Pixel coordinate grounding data

____________

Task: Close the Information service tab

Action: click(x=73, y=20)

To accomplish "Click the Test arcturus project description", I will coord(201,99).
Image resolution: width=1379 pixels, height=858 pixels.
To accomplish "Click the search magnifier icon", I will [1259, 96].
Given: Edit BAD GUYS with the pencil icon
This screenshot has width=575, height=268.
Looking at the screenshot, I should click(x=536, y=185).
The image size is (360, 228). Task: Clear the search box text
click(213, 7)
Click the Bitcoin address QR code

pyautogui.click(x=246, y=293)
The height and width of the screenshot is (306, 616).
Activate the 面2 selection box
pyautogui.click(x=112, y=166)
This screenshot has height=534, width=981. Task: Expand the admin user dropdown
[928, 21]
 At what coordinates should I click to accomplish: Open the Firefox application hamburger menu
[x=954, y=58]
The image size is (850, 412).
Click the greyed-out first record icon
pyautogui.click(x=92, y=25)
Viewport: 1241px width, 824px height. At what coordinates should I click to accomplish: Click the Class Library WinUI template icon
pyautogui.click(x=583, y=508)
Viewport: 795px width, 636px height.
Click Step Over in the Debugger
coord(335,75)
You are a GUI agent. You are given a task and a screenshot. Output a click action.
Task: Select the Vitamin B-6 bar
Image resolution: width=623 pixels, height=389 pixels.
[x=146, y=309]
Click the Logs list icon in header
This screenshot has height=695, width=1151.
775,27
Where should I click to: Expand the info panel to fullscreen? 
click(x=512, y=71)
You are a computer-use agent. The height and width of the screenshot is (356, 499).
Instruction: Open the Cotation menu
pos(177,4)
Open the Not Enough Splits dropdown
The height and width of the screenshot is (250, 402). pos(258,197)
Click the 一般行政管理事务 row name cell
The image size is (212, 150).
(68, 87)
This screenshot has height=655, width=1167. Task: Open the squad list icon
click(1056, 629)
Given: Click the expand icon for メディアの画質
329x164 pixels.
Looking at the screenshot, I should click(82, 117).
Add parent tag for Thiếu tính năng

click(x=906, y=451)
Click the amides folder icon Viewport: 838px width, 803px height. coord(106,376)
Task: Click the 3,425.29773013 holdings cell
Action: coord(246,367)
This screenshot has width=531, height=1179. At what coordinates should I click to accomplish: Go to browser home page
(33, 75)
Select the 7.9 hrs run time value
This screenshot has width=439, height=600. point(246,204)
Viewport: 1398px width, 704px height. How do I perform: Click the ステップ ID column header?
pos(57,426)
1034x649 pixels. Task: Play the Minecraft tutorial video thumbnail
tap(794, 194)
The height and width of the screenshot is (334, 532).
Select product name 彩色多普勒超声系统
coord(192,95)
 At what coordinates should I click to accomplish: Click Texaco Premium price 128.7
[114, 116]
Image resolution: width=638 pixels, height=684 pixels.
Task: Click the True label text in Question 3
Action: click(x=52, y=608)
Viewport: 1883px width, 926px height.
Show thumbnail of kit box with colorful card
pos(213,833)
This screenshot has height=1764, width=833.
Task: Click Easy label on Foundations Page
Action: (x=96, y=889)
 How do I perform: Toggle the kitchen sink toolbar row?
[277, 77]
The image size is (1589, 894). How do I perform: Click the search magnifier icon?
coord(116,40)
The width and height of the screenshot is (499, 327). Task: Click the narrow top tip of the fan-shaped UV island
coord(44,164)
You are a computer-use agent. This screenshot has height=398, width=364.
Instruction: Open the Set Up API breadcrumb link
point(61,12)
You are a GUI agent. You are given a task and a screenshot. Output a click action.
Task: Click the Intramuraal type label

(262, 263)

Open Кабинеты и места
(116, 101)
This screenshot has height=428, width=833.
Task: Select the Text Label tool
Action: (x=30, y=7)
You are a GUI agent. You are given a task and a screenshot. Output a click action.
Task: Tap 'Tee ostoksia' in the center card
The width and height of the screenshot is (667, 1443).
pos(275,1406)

____________

*Requirement:*
All lines with the string "will" must be copied from the data.

*Written answer:*
To accomplish "Click the Test arcturus project description", I will coord(201,99).
To accomplish "Click the search magnifier icon", I will [1259, 96].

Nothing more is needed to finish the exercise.